The Contract Quality Systems Documentation Specialist is responsible for assisting in the management and administration of the Document Control systems to ensure compliance to applicable internal procedures, cGMPs, and regulatory requirements. The position is responsible for document processing, maintenance of documents/ records, issuance of logbooks, notebooks and protocols, and maintenance of various indices/ logs.

• Process various site documents using computer-based systems, including, but not limited to, Standard Operation Procedures (SOPs), Standard Certification Methods (SCMs), Standard Testing Methods (STMs), Specifications, and Batch Production Records.
• Catalog, scan, maintain, archive/file and retrieve various site documents/ records, including, but not limited to, SOPs, Batch Records, Datasheets, Logbooks, Notebooks, Regulatory Documents, and Validation Protocols.
• Update various information indices (Excel, Access, etc.) as necessary.
• Prepare logbooks and issue logbooks and notebooks for use across the site.
• Support Regulatory Affairs (US and Canada) by assisting in gathering information for submissions and annual reports.
• Ensure daily tasks are completed in a timely manner with strict attention to detail, and in accordance with applicable SOPs and cGMPs.
• Assist with audits (preparation, set-up, breakdown, retrieval of requested documents).
• Must maintain operational compliance with US and international regulatory agencies and guidelines (i.e. FDA, EU, HC, TGA, PIC/S, ISO, USP, NRC, cGMP, etc.).
• Ensure a safe and quality working environment through training, awareness, and compliance to safety guidelines and SOP's.
• Ensure maintenance of the department, premises, and equipment.

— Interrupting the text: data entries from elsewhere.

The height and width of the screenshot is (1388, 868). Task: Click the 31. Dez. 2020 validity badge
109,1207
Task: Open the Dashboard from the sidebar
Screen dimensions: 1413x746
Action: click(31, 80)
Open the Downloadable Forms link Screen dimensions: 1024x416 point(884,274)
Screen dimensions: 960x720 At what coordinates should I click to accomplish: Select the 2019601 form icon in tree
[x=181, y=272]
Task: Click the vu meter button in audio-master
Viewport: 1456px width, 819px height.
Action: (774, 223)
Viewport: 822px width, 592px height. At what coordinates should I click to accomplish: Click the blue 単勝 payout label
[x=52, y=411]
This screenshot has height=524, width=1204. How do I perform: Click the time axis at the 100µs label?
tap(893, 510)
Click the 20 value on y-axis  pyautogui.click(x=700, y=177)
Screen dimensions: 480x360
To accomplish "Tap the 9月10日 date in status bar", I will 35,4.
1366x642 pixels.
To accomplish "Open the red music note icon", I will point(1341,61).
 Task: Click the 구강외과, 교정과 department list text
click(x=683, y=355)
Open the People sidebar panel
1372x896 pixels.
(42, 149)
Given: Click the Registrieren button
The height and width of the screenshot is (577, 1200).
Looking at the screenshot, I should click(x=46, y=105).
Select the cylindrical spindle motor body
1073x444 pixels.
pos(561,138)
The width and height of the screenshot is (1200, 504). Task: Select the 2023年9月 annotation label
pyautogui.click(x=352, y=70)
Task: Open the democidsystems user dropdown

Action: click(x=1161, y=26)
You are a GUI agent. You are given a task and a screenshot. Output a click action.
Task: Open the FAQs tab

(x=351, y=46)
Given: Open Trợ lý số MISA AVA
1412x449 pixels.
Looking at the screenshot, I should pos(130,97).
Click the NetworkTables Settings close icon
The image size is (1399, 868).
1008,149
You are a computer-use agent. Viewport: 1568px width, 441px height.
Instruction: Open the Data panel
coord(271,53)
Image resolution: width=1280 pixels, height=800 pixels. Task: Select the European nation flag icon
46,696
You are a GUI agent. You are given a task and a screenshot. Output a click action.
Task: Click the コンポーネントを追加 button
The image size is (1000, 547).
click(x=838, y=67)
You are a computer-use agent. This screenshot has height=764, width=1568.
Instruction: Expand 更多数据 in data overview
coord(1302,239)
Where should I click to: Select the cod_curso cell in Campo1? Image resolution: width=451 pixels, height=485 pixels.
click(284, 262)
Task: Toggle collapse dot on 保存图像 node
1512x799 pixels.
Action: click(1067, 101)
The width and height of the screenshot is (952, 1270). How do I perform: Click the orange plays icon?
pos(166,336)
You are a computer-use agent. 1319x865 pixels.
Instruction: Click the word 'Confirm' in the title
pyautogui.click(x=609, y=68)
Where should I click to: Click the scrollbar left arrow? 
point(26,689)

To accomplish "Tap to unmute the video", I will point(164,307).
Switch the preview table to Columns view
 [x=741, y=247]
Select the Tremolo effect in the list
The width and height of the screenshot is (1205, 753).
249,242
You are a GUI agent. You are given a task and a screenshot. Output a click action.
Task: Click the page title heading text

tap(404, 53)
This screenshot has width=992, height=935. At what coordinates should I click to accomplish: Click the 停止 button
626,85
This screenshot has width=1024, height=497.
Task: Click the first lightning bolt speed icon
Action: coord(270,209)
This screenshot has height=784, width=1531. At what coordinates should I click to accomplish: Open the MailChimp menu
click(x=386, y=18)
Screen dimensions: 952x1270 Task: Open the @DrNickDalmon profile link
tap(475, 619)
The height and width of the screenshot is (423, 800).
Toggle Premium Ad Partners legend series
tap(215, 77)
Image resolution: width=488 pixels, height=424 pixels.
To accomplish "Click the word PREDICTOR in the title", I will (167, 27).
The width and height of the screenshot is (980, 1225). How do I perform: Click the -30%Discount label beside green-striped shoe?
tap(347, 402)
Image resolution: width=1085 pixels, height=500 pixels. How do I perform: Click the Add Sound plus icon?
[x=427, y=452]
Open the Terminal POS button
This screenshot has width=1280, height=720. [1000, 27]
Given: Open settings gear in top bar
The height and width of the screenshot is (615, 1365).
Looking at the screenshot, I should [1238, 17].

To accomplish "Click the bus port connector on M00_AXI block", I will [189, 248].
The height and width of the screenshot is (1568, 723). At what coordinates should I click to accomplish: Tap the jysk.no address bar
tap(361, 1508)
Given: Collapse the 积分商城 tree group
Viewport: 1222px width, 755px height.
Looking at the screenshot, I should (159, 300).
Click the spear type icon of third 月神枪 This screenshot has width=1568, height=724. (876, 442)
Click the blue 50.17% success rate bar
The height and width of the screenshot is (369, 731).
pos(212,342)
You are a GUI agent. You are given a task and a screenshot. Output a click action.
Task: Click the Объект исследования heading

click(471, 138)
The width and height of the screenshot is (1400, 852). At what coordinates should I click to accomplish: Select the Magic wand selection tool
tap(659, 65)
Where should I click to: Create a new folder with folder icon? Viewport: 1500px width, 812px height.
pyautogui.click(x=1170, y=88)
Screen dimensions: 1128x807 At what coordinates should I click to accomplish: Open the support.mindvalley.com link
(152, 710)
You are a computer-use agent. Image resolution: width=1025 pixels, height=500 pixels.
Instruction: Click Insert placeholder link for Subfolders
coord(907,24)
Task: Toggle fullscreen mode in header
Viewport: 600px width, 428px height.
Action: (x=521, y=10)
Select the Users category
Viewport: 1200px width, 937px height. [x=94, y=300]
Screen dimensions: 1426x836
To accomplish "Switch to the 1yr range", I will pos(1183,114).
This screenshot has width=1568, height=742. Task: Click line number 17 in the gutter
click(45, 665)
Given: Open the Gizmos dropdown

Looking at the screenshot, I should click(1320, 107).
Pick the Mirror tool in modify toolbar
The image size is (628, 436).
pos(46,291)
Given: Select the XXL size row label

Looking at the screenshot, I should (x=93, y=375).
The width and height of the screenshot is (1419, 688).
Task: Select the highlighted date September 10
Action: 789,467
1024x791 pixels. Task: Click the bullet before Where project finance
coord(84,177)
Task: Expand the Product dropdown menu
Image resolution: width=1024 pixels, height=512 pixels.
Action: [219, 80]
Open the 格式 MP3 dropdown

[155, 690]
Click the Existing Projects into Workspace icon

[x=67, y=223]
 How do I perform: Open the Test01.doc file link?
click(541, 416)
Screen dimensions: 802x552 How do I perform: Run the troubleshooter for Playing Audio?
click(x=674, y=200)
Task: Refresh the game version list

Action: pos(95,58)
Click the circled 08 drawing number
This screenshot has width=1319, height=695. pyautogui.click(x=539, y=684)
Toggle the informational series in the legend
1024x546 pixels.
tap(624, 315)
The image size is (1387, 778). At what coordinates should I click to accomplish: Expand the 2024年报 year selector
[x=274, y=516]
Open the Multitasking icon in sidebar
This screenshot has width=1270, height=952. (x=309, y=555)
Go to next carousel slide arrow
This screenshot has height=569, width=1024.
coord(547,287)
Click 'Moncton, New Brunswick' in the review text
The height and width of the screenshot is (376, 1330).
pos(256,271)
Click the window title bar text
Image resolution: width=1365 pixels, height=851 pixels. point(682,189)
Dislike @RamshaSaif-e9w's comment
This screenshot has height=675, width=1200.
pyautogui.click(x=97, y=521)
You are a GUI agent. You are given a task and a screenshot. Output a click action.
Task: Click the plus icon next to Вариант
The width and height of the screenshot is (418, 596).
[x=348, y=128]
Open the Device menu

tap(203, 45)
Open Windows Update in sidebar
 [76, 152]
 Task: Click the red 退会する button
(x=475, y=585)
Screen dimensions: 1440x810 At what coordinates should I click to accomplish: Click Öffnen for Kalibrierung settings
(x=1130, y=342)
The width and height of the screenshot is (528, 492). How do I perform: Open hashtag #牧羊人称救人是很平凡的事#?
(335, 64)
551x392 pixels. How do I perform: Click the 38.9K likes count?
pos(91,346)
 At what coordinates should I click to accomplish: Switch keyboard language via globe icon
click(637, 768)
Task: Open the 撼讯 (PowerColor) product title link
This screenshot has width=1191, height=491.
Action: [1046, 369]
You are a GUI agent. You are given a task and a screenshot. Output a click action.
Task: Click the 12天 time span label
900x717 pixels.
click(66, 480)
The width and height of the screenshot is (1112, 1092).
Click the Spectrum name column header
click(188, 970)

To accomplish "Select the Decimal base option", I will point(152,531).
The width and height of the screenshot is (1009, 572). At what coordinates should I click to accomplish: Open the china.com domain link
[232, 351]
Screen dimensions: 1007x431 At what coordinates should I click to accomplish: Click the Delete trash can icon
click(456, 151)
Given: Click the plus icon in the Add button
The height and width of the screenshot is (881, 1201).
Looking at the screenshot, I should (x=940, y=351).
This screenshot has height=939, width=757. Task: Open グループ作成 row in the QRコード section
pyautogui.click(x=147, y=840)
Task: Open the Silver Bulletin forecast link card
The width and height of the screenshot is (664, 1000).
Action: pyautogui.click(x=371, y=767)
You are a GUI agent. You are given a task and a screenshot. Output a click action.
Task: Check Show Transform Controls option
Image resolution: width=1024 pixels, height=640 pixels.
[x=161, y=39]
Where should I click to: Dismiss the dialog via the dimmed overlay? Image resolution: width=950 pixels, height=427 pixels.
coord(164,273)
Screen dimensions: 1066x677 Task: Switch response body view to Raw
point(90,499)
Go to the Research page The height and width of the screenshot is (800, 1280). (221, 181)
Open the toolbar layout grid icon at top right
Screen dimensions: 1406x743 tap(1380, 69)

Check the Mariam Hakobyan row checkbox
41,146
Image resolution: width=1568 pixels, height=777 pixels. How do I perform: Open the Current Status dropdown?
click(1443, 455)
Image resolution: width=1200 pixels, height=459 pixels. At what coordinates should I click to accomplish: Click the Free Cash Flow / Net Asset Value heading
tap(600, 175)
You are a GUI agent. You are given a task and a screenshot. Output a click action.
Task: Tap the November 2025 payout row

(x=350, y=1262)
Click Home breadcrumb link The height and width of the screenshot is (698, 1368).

• Associates degree preferred, High School Diploma or equivalent is required.
• 1 or more years of documentation experience in a cGMP facility or in the medical transcription field is required. Office administration experience will also be considered.
• Experience with computer data entry required. Must be proficient with Microsoft Office, including Word, Excel, Access, Visio, Outlook, and Power Point.
• Willing to work occasional overtime and weekends as the business need dictates.
• Ability to work well both independently and in a team atmosphere.
• Demonstrated ability to closely adhere to all instructions, cGMP's, SOP's, policies and procedures required.
• Ability to accurately type 45 words per minute.
• Strong grammatical and document layout/design/formatting skills are mandatory.
• Strong organization skills are essential.
• Good communication skills.
• Strong organization and time management skills.

Working Conditions:

• Willingness to work in plant producing radioactive materials and requiring all employees to participate in safety programs designed to minimize potential and/or actual exposure levels.
• Responsibilities include the ability to lift up to 70 pounds, kneeling, crouching, twisting the upper body, walking, bending, stooping, pushing, pulling, reaching, must be able to physically negotiate stairs and evacuation ladders with or without accommodation, wear and operate safety equipment, enter vessels, and inspect equipment.
• Material handling devices (e.g., hand truck, fork truck, and conveyors) are used when possible, however, use of proper lifting and movement techniques is necessary to prevent injury.
• Must be willing to wear a variety of Personal Protective Equipment (PPE) and hearing protection as needed.
• May be required to sit or stand for long periods of 8 hours a day while performing duties.
• Must possess good hand-eye coordination; close attention to detail is required.
• Must be able to work indoors and outdoors with exposure to mechanical/moving parts, hazards including corrosive, flammable and toxic material, dust, dirt, odors, and irritants.
• Willingness to complete safety training within allotted timeframes, and work in a team-based environment.
• Must be able to work outside of regular work hours, including off shift, weekend, and holiday work as business needs require.